In her front-page article “Your New Car’s Best Tech Feature May Be the ‘System Off’ Button” (Wall Street Journal, May 11, 2017), Christina Rogers raises several important points: one, that some of the safety features built into modern cars are so annoying to drivers that they turn them off and, two, that drivers are not able to operate critical functions if the driver-interface systems fail. I recently experienced such an interface failure when the family car’s touch-screen broke and we couldn’t adjust the radio or heating system. Fortunately, safety-related features were not affected directly in this case.
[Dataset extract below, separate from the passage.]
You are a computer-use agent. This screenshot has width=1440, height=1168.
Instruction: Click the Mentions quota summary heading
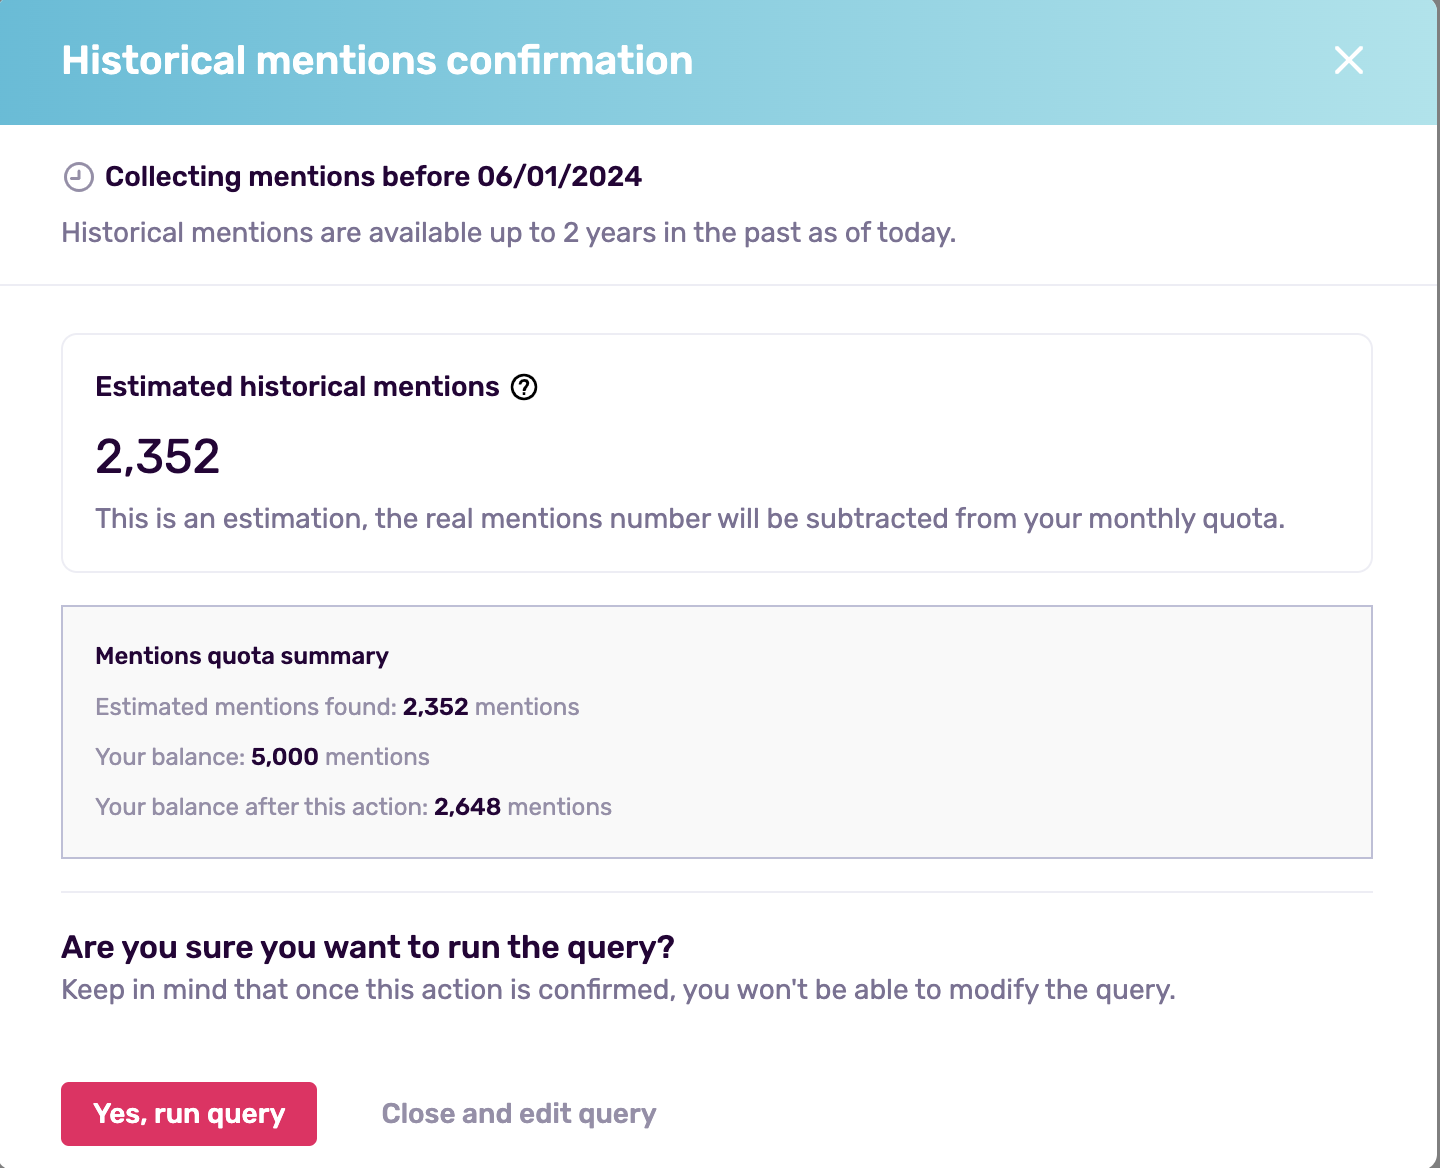[x=242, y=656]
Interestingly, the Consumer Reports lab is conducting a fair amount of useful research into both driver-assist technologies and drivers’ responses to them. In the August 2017 issue, there is an article with the title “A Decision That Could Save Your Life” by Mike Monticello that discusses the latest safety technologies such as forward-collision warning and automatic emergency braking, and whether drivers found them helpful or annoying and the extent to which consumers are satisfied with the systems.
However, it is what the WSJ article implies rather than what it says that is of much greater concern. As electronic controls become more pervasive in road vehicles, safety-critical functions, such as braking, steering, accelerating and exiting the vehicle, become vulnerable to intentional or accidental malfunctions and failure of electronic controls, as well as to cyberattacks and manufacturer hacking, as with VW’s diesel emissions deception. While hackers have demonstrated that they are able to gain control remotely of many functions in newer vehicles, which could be a problem, I do not see such threats as dominant, especially as errors in design and coding are more likely to affect many vehicles at the same time than would an in-vehicle or remote hack. Regrettably, makers of automotive software do not sufficiently account for many security and safety aspects of their systems. It is time that much more stringent standards were developed and enforced, as they are with avionics.
While attacks against individual vehicles may be overly hyped, in my opinion, the prospect of take-over of traffic-management systems, as graphically illustrated in the movie “Live Free or Die Hard,” or of “cloud” systems, such as interference with GPS systems (as might have occurred in a couple of cases where Iran is suspected of diverting a U.S. drone and a naval ship), is of much greater concern due to their potential for creating havoc on the roadways.
Those designing and manufacturing advanced automotive and smart transportation systems need to anticipate everything (yes, everything) that could go wrong with their systems and determine how to protect against dangerous situations, whether such situations are intentional or not. And we need industry groups and government agencies to get ahead of the technology with universal standards and the means to enforce them effectively.
Another suggestion, noted in an article “The Weak Spot Under the Hood: The code that runs new cars is susceptible to manipulation, by hackers or automakers themselves” by D. Geller, H. Tabuchi and M. Dolan, appearing in the Sunday Business section of The New York Times as long ago as September 27, 2015, is to “open up the source code to the public,” which might have caught VW’s nefarious code earlier and might unearth other malware more quickly. However, there are two sides to that argument; the other being that open source code could make it easier for miscreants to fiddle with the systems. I believe that it would be better to have a trusted third-party scan program code for errors, intentional workarounds and malware rather than make source code of safety-critical software, in particular, available to everyone. Also, manufacturers are highly unlikely to want to share proprietary source code, which they see as providing competitive advantage.
It is clear that the current state of affairs with respect to policing and protecting automotive code in unacceptable. It’s about time legislators, regulators and industry groups took these issues more seriously and acted on their concerns. The risks relating to automotive and transportation-system software are only getting worse and mitigating those risks is becoming increasingly costly in terms of funds correct problems and the consequences of errors and hacks to human safety.